Он нехотя двинулся за ней по узенькой, еле видной в темноте тропинке. Шел и думал: «Сейчас придем. Она тоже поставит на стол еду и кувшин бражки или четвертинку самогону. Выпьем, поедим — и в постель. Потом всякий раз, приезжая в «Колос», я буду ночевать у нее. На меня станут смотреть с ухмылочкой, с прищуром. Придумают какое-нибудь обидное прозвище. Если бы я любил по-настоящему. Не люблю ведь. Теперь-то уж точно знаю. Не люблю. Ну, красивая, жалел ее, а не люблю. Когда-нибудь все равно придется сказать ей об этом. А Зоя отвернется. Навсегда».

Неожиданно вспомнился ночной разговор с Рыбаковым в колхозной конторе, и Степану стало совсем не по себе. Однако сказать Вере что-нибудь резкое, повернуться и уйти — не хватало смелости и сил. Ведь он ее целовал, говорил, что ему хорошо с ней. А тогда, после кино… Сподличал. Как же: лестно стало, что девушка сама объяснилась. Противно и гадко. Степана передернуло от негодования. Он остановился. Вера шагнула к нему, подставила губы для поцелуя.
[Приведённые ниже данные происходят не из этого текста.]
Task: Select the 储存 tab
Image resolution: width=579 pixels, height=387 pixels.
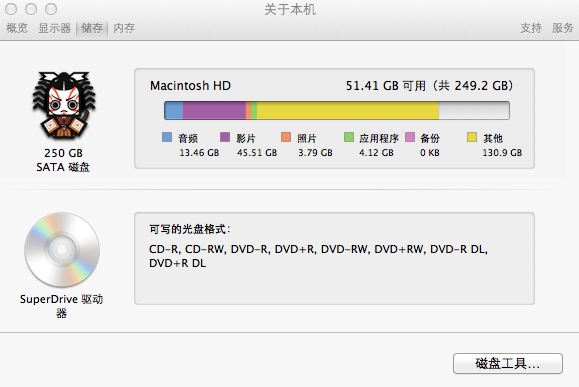Action: [92, 28]
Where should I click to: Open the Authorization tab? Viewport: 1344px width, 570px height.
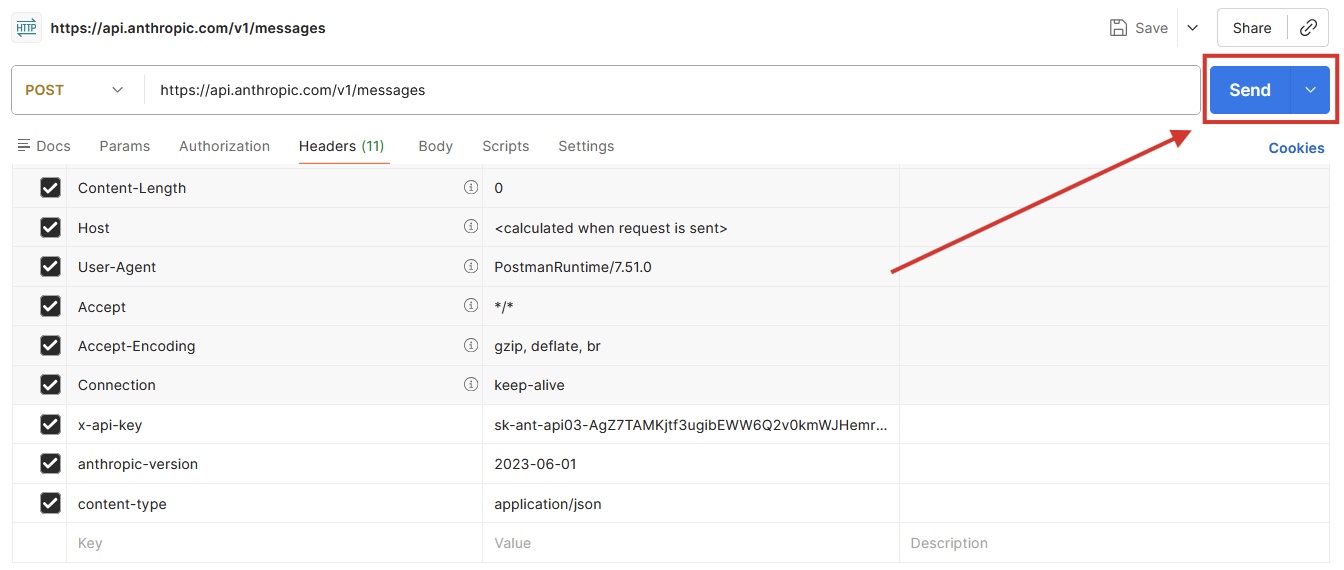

— Постой, Вера, — заговорил он бессвязно и торопливо, сам не веря своим словам и оттого презирая себя. — Ты иди одна. Я забегу к своим. Посижу немножко. Улягутся, приду к тебе. Договорились?

— Как знаешь.

— Да не сердись ты, чудачка. — Он заставил себя обнять ее и даже поцеловал. — Не хочу кривотолков. Понимаешь? Ни о тебе, ни о себе. Ладно?

— Ладно, — нехотя согласилась она.

— Тогда иди. Часа через полтора буду.

Повернулся, отошел шагов десять и не вытерпел, побежал к конторе. Вошел, когда все усаживались за стол. Его встретили радостным шумом.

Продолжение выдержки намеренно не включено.